I'm looking for methods for removing duplicates. Currently, what I'm using is to add a new column with a sequential number in it to use as a unique key. If your system has some pseudo row number type, like postgresql's oid column you could use that too.
After that, I use the following statement to find and eliminate the duplicate rows:
delete from
mytable
where id in (
select
l1.id
from
mytable l1
join
mytable l2
on (
l1.field1=l2.field1
AND
l1.field2=l2.field2
AND
l1.field3=l2.field3
AND
l1.id>l2.id
)
);
In the above, id is the field that is unique (added if necessary) while the other fields are the ones that are possible dups.
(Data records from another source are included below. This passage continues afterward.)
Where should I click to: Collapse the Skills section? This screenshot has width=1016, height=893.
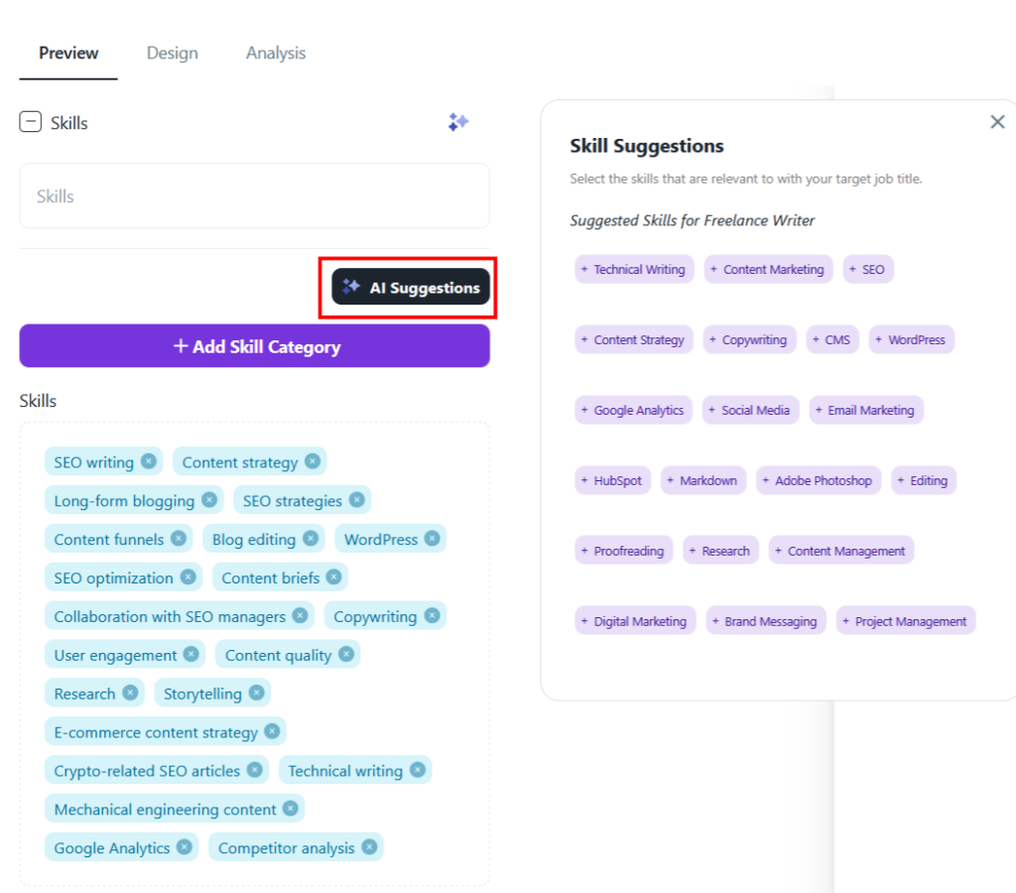pyautogui.click(x=30, y=122)
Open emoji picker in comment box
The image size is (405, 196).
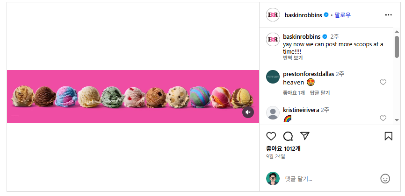385,178
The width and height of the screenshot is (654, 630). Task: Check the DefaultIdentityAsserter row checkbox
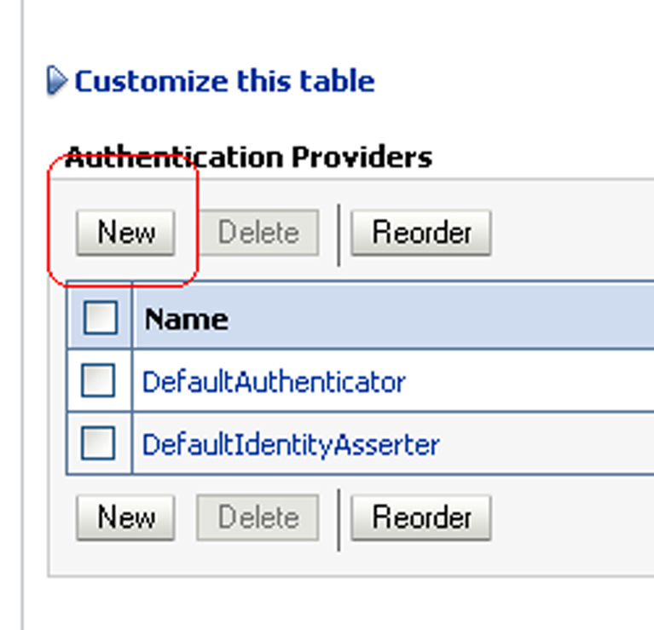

In testing on a real dataset, with a single field that needs to be compared for uniqueness, I got the following performance results:
Rows | Deleted | Time (in s)
1M | 480 | 17
2M | 1905 | 37
4M | 7531 | 103
8M | 30,000 | 440
18.8M | 170,000 | 1061
28.6M | 390,000 | 2472
My machine has 2 gigs of ram, and as soon as the dataset got too big to be buffered in ram, around the 8 million row mark, there was a big drop off. Notice I doubled the size of the set there, but more than quadrupled the time. However, from there on, the increase in time is only slightly worse than linear. The other methods I tried had much worse results as the set size increased.
select distinct * into newtable was one of those methods, as was inserting rows one at a time into a table with a unique index.